Faltam dois dias para o momento em que – acompanhado de passas – tanta gente vai desatar a desejar o possível e o impossível para os 365 dias a estrear. E muitos até já começaram a fazer a lista dos desejos.
Mas isso é para meninos. Homem que é homem, com dois dedos de testa e experiência de vida, sabe que a melhor coisa a desejar em 2014 é… nada. Manter as expetativas em baixo. Porque essa é a melhor forma de garantir que conseguem alcançar aquilo a que se propuseram. Se não esperarem grandes coisas, não apanham grandes deceções.

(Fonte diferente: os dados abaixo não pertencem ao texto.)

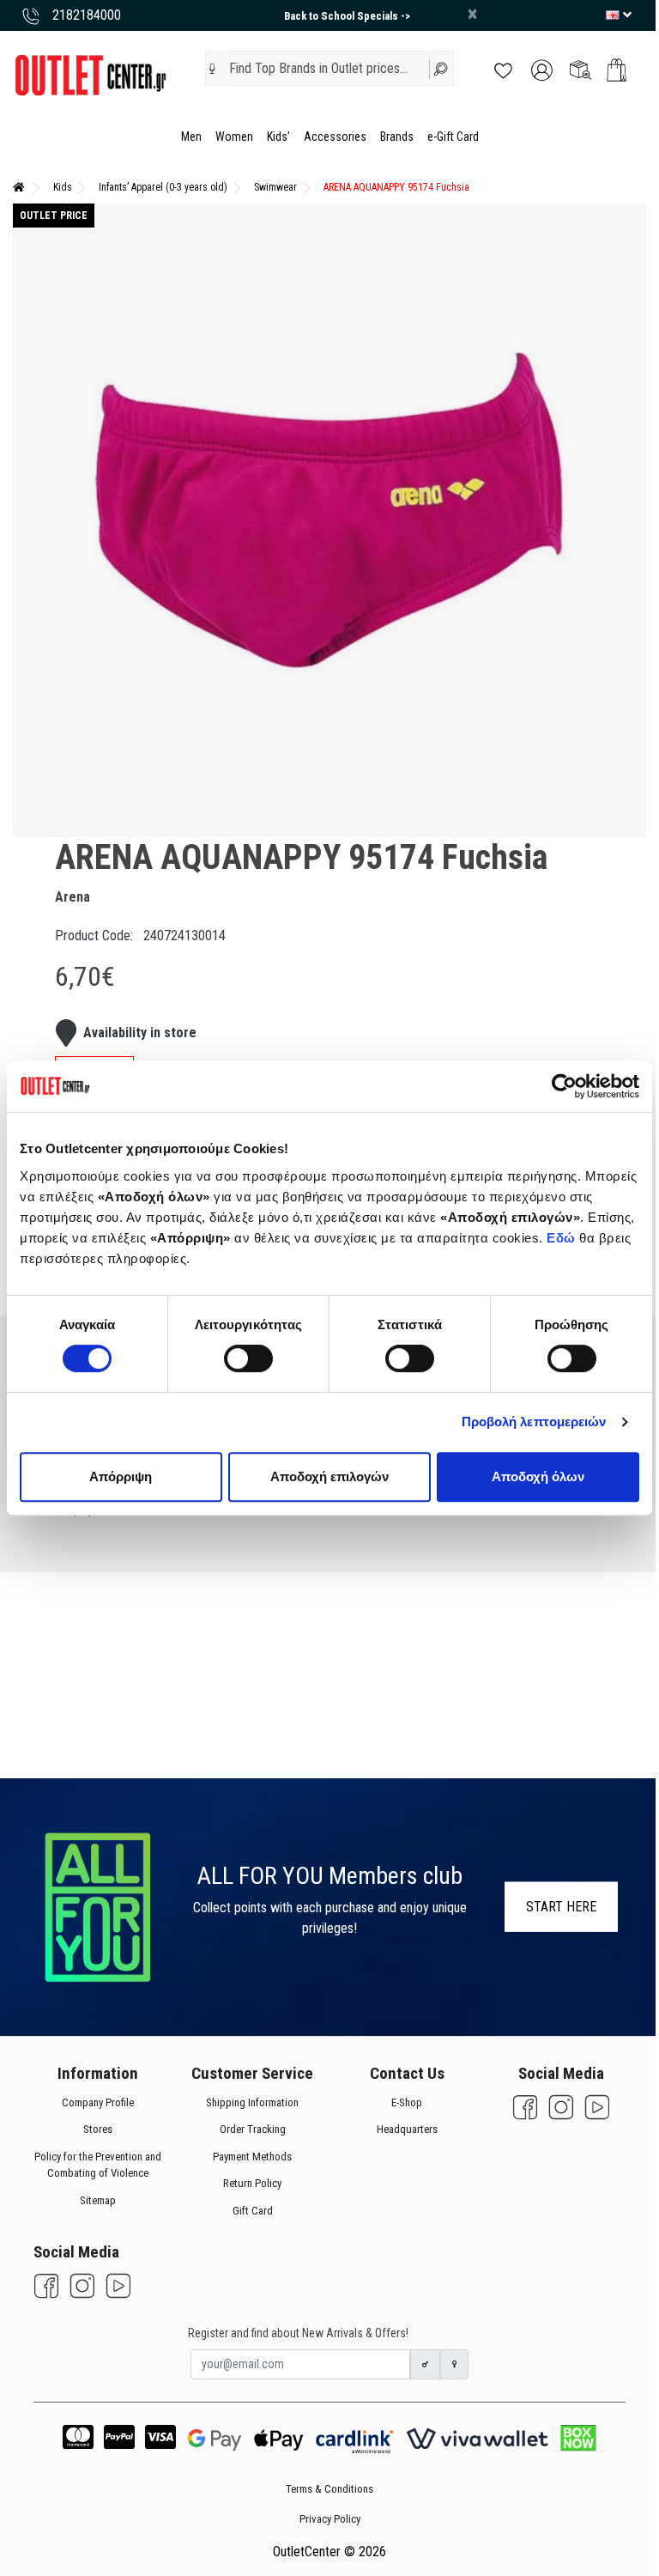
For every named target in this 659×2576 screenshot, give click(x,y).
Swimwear (275, 187)
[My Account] (541, 69)
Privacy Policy (329, 2518)
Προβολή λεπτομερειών (534, 1421)
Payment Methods (252, 2155)
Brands (397, 136)
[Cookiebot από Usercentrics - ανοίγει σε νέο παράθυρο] (564, 1086)
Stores (97, 2129)
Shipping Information (252, 2101)
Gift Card (253, 2209)
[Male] (425, 2364)
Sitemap (98, 2199)
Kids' (278, 136)
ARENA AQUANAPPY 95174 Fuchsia (396, 187)
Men (191, 136)
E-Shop (406, 2101)
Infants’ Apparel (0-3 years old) (163, 187)
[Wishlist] (503, 69)
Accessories (335, 136)
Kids (62, 187)
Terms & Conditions (329, 2488)
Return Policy (252, 2183)
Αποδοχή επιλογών (329, 1476)
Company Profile (98, 2101)
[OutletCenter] (90, 74)
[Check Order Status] (580, 69)
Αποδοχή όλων (538, 1476)
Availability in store (139, 1032)
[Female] (454, 2364)
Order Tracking (253, 2129)
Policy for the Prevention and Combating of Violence (97, 2164)
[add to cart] (616, 70)
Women (234, 136)
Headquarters (407, 2129)
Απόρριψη (120, 1476)
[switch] (248, 1358)
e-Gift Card (453, 136)
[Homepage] (19, 187)
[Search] (441, 68)
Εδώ (563, 1237)
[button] (212, 68)
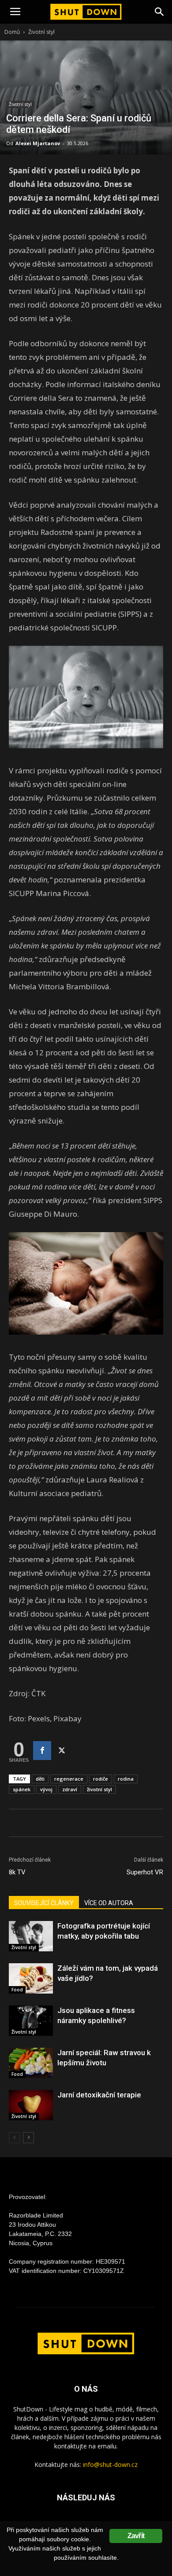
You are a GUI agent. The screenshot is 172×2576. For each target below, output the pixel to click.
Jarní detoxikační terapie (99, 2094)
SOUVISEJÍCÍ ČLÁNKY (44, 1902)
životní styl (99, 1789)
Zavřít (135, 2535)
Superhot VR (145, 1872)
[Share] (42, 1750)
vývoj (46, 1789)
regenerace (68, 1778)
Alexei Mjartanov (37, 143)
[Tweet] (61, 1750)
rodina (126, 1778)
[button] (159, 12)
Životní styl (41, 32)
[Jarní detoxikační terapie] (31, 2105)
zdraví (69, 1789)
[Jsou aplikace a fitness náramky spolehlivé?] (31, 2020)
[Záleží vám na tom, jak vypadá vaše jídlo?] (31, 1978)
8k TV (17, 1872)
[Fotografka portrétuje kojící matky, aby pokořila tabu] (31, 1936)
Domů (12, 32)
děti (40, 1778)
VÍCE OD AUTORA (108, 1902)
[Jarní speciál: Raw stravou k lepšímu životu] (31, 2063)
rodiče (100, 1778)
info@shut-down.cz (110, 2464)
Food (17, 1990)
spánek (21, 1789)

Não se trata de ser pouco ambicioso. Ou menos ambicioso. A ambição é boa. O desejo de mudar é bom. Mais: a necessidade de mudar é boa. Mas badalar muito isso pode ser pernicioso. Meio caminho andado para se dececionarem convosco.
Além disso, nos últimos anos, fomos refinando os desejos e elevámos o nível aspiracional do que queremos alcançar. Já não basta «perder a barriga», «fazer exercício» ou «aprender uma língua estrangeira». Agora toda a gente quer ser fora de série.

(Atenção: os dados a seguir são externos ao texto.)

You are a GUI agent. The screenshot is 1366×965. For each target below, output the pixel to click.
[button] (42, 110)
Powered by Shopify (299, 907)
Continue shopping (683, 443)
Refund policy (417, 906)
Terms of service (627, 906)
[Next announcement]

Com tanta oferta de pessoas incríveis, está cada vez mais difícil ser um tipo normal. E os tipos normais fazem falta. Hoje em dia, as exigências que caem sobre um fulano são mais do que muitas. A natureza lá saberá por que razão temos cromossomas X e Y, mas é a sociedade (e a sociedade somos todos) que dita a quantidade de coisas que são esperadas de nós. E não são poucas. Temos de ser bons amantes. Bons cozinheiros. Artistas com o berbequim. Pais perfeitos. Generosos. Com sentido de humor. Olhos bonitos. Mãos grandes. Dar bons abraços. Ter cabelo (!).

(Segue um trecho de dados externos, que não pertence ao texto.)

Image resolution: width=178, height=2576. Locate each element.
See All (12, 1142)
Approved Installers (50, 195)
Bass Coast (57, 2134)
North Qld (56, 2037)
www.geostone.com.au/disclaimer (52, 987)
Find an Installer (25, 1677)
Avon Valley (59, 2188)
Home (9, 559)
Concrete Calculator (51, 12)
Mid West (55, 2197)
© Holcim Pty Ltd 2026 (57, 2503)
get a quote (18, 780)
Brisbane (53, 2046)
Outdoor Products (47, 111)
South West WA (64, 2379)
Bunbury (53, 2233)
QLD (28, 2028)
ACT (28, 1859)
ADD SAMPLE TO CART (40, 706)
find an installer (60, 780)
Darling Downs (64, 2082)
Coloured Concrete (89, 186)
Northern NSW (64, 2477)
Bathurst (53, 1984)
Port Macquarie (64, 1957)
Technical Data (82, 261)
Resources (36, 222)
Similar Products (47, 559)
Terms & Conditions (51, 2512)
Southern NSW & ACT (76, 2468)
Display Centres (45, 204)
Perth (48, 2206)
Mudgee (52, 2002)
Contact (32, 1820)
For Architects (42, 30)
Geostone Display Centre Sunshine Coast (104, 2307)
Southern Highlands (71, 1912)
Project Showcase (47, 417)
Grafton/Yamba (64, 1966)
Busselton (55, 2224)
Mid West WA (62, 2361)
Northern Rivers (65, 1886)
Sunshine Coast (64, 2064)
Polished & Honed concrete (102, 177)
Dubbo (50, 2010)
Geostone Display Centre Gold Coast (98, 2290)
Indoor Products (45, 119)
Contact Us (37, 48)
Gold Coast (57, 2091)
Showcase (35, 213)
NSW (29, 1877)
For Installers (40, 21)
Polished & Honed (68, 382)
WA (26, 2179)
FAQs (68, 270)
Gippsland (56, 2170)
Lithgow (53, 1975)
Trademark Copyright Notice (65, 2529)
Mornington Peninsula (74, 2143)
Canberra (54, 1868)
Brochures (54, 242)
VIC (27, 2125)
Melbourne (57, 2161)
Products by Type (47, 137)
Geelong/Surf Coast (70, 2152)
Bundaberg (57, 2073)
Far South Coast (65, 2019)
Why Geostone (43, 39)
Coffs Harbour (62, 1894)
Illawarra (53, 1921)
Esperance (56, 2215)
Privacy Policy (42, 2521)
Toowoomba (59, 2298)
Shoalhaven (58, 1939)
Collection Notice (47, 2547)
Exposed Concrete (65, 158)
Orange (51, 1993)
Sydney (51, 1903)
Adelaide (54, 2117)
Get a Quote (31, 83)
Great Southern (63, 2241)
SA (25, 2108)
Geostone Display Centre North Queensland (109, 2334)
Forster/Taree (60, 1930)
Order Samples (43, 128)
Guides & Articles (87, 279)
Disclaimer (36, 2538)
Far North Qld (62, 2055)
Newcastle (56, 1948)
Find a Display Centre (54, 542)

A culpa é da internet. Se temos de acusar alguém, que seja essa gaja. A televisão (sobretudo a ficção) tem o seu contributo, com tanta série a mostrar gajos com defeitos mas com carisma a rodos, ou malta que até é feia, mas com um coração do tamanho do mundo. Mas a internet… A internet é que nos traz a toda a hora os vídeos, os posts no Facebook, os links com notícias com histórias de enternecer. E, enfiado no seu mundo, sem chatear ninguém, um tipo normal é constantemente lembrado de que não sabe preparar vieiras estufadas em cama de pão crocante com romã caramelizada e redução de brandy. Que não tem uma fatiota de cozinheiro na qual fica com bom aspeto a cozinhar para a namorada (esqueçam os fatos de cabedal ou o vinil, a jaleca é o novo fato kinky para excitar uma mulher). Que não aguenta três horas de sexo com a mulher com quem está casado há 15 anos. Que não sabe mudar os caixilhos das janelas sem partir azulejos e pintar aquilo sem salpicar tudo. Que não distribui presentes a crianças carenciadas, quando sai a correr do trabalho. Que não é capaz de deixar as colegas a rir e a chorar, ao mesmo tempo, quando conta como pediu a mulher em casamento. Somos constantemente lembrados de que há por aí uma data de gente extraordinária, mas que as nossas mulheres não tiveram a sorte de apanhar um desses.
Com os atores de Hollywood, os fulanos dos anúncios de perfumes e os pilotos de avião (elas continuam a gostar de fardas), já sabíamos lidar. Mas para esta febre de «malta absolutamente banal que faz coisas fora de série, e por isso merece destaque» não estávamos preparados.
De vez em quando, foge-me a mão, mas, regra geral, não gosto de moralismos, de julgamentos de caráter ou de dar bitaites sobre a vida alheia. Ainda assim, se há boa sugestão que me atrevo a dar, a dois dias do final do ano, é esta: «Para 2014, desejem menos. E deem mais.» Mal por mal, isso é um ato de generosidade. E toda a gente gosta de gente generosa.